Correct. You do NOT need to install any version of the driver within the WSL2 container. You only have to have the proper (display) driver installed on the Windows host.
Thank you for posting the dxdiag. I believe CUDA should work fine in WSL2 on your system.
Was their any problem you noticed when you followed the installation steps from User Guide? Did any workload not work that you have to try to re-install the linux driver (which was not the right step, btw) ?
No problem, and btw going through the cuda-samples I can see which ones failing due to the known limitations.
While following the User Guide I made the mistake of starting with WLS version 1 and midway made the swich to WLS 2 using wsl --set-version command. I was mainly testing the docker examples, I was having trouble keeping the daemon up.
Sorry I can’t really point out a specific issue, maybe the version switch cause some corner case. This was my first time using docker too!
GPU will not be there in the WSL container with WSL 1. The container must be switched to WSL 2 mode in order to get CUDA to work there.
We believe we have root caused the issue and have a fix that is going through some internal testing. We hope to be able to publish a patched driver after it passes required validation.
Stay tuned and thanks again for reporting the issue in this forum.
Fantastic - thanks for the quick turn around - really excited to try this out. Let me know if there’s any third party testing I can help with.
We have just released and published and updated driver with a fix that we think may be addressing you issue. Please give it a try when you have a chance: https://developer.nvidia.com/cuda/wsl/download. It would be much appreciated if you could confirm whether the issue is fixed on your side or not. And thanks again for helping us to make CUDA work great in WSL 2 !
(base) ~/cuda-samples/bin/x86_64/linux/release [master *]$ ./matrixMul [Matrix Multiply Using CUDA] - Starting... GPU Device 0: "Turing" with compute capability 7.5 MatrixA(320,320), MatrixB(640,320) Computing result using CUDA Kernel... done Performance= 75.16 GFlop/s, Time= 1.744 msec, Size= 131072000 Ops, WorkgroupSize= 1024 threads/block Checking computed result for correctness: Result = PASS NOTE: The CUDA Samples are not meant for performancemeasurements. Results may vary when GPU Boost is enabled.

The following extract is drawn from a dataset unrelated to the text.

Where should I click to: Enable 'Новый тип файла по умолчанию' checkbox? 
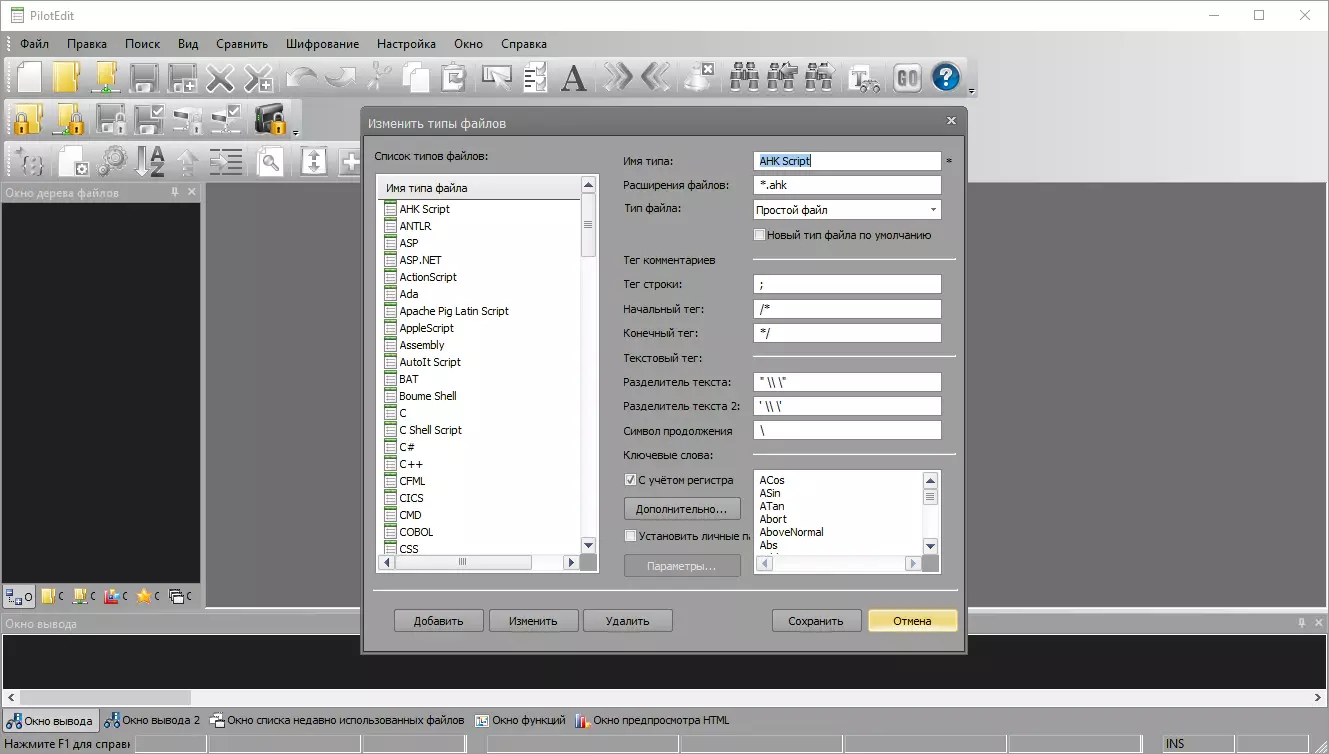760,235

Fantastic! Now let me try Tensorflow in the docker container…
Can I follow up: Do I need a fresh WSL install to access the drivers, or are they simply loaded with the kernel?

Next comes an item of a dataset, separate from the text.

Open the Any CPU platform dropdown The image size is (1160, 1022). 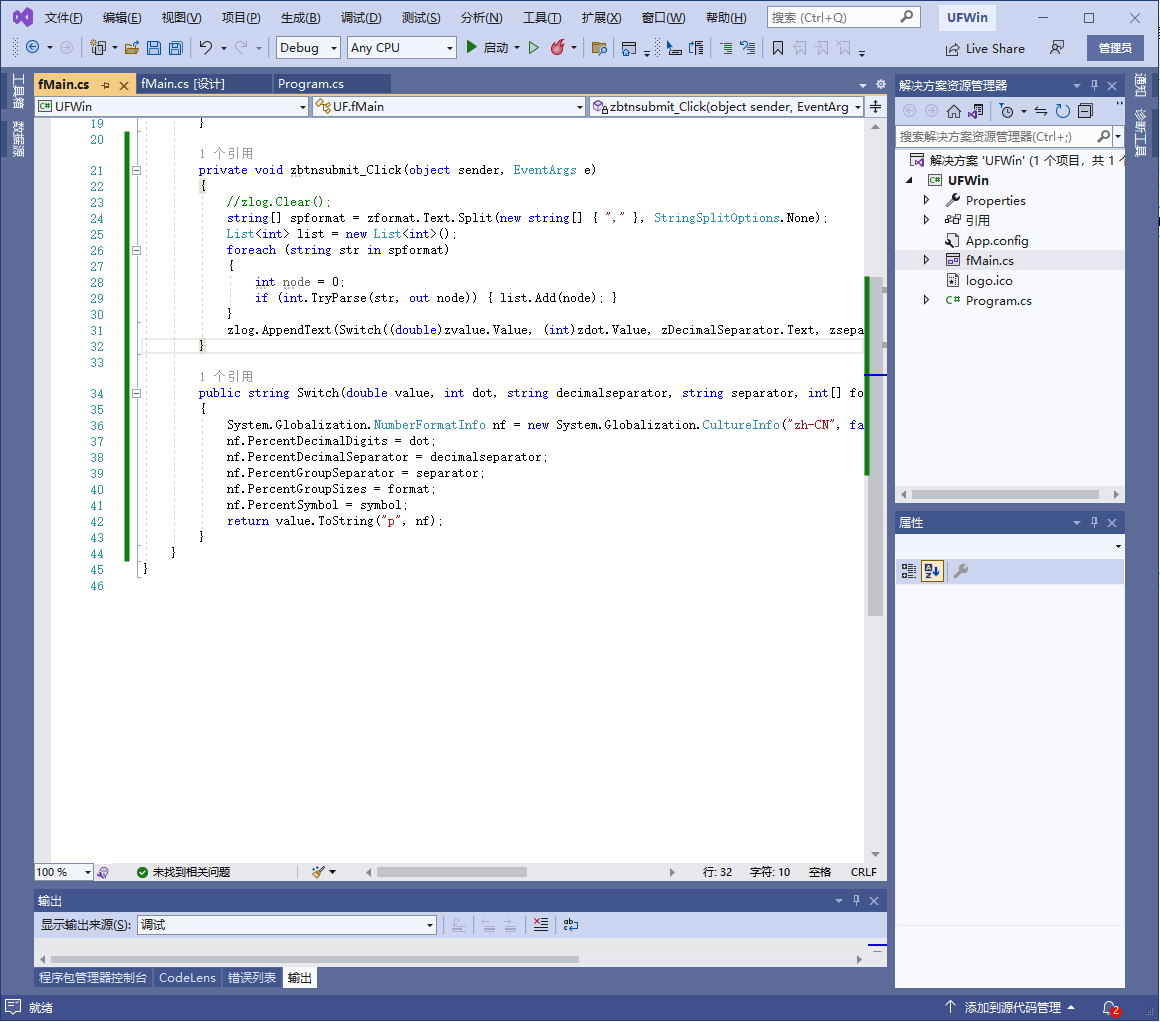click(402, 48)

No, you don’t see to reinstall WSL2 or any distro you have running there. However, it is recommended to restart the container if you happened to reinstall the driver. You can do that by shutting down all running distro’s (command: wsl --shutdown) and then starting the distro you need.
Thank you. One more quick question, is it possible to install the Ubuntu CUDA libraries for development without overwriting the WSL driver?
As long as you don’t install any NVidia driver within the WSL2 container itself, you should be fine.
(the driver to support CUDA in WSL comes from the Windows host)
Just as a side note if you install the NVIDIA CUDA Toolkit. Install it via the runfile (and uncheck the Driver Installation). Don’t use the .deb file as it will install the Native driver without giving you the choice and you might have to manually purge this package.
I have quick question, if I am using dockerd in WSL2/Ubuntu then do I still need to start Docker Desktop ?
You mean Docker Desktop on Windows host? No, you don’t need to.
Please only start the dockerd service in the WSL2 container.
Thank you @kmorozov . Another question please. I am using VS Code for development and without Docker Desktop I am not able to connect to the Docker container that is running inside WSL2/Ubuntu. I can use the Remote-WSL extension to connect to Ubuntu but how do I attach VS Code to the container that is running within Ubuntu. Any ideas ?
This question is about VSCode support for docker in WSL. I would recommend you to post it to https://github.com/microsoft/WSL/issues forum.
Some related links where you can start as well:
For installing with deb file without installing the driver, just do:
sudo apt-get install -y cuda-toolkit-11-0
I successfully installed CUDA 11 with this method on WSL2.
Reference document: https://docs.nvidia.com/cuda/wsl-user-guide/index.html (check “Setting up CUDA Toolkit” session)
Thanks @kmorozov. I managed to connect VS Code to the container inside WSL\Ubuntu with below 2 steps :
- In WSL/Ubuntu I used the -H flag to open port 2375:
sudo dockerd -H unix:///var/run/docker.sock -H tcp://0.0.0.0:2375
- And in VS Code settings.json, added this line :
I have documented entire process that I followed in my blog post How to run Tensorflow using NVIDIA CUDA and Docker on Windows 10 WSL . Hope it helps the community.
Also, I had one question. Currently, we cannot use Docker Desktop for Windows right ? In the future, can we expect this to change ?
we cannot use Docker Desktop for Windows right
This is correct since you have the docker support inside the full Linux guest of WSL2 container.
And thank you for documenting how to use VS Code for WSL2 development. Very useful blog post of yours.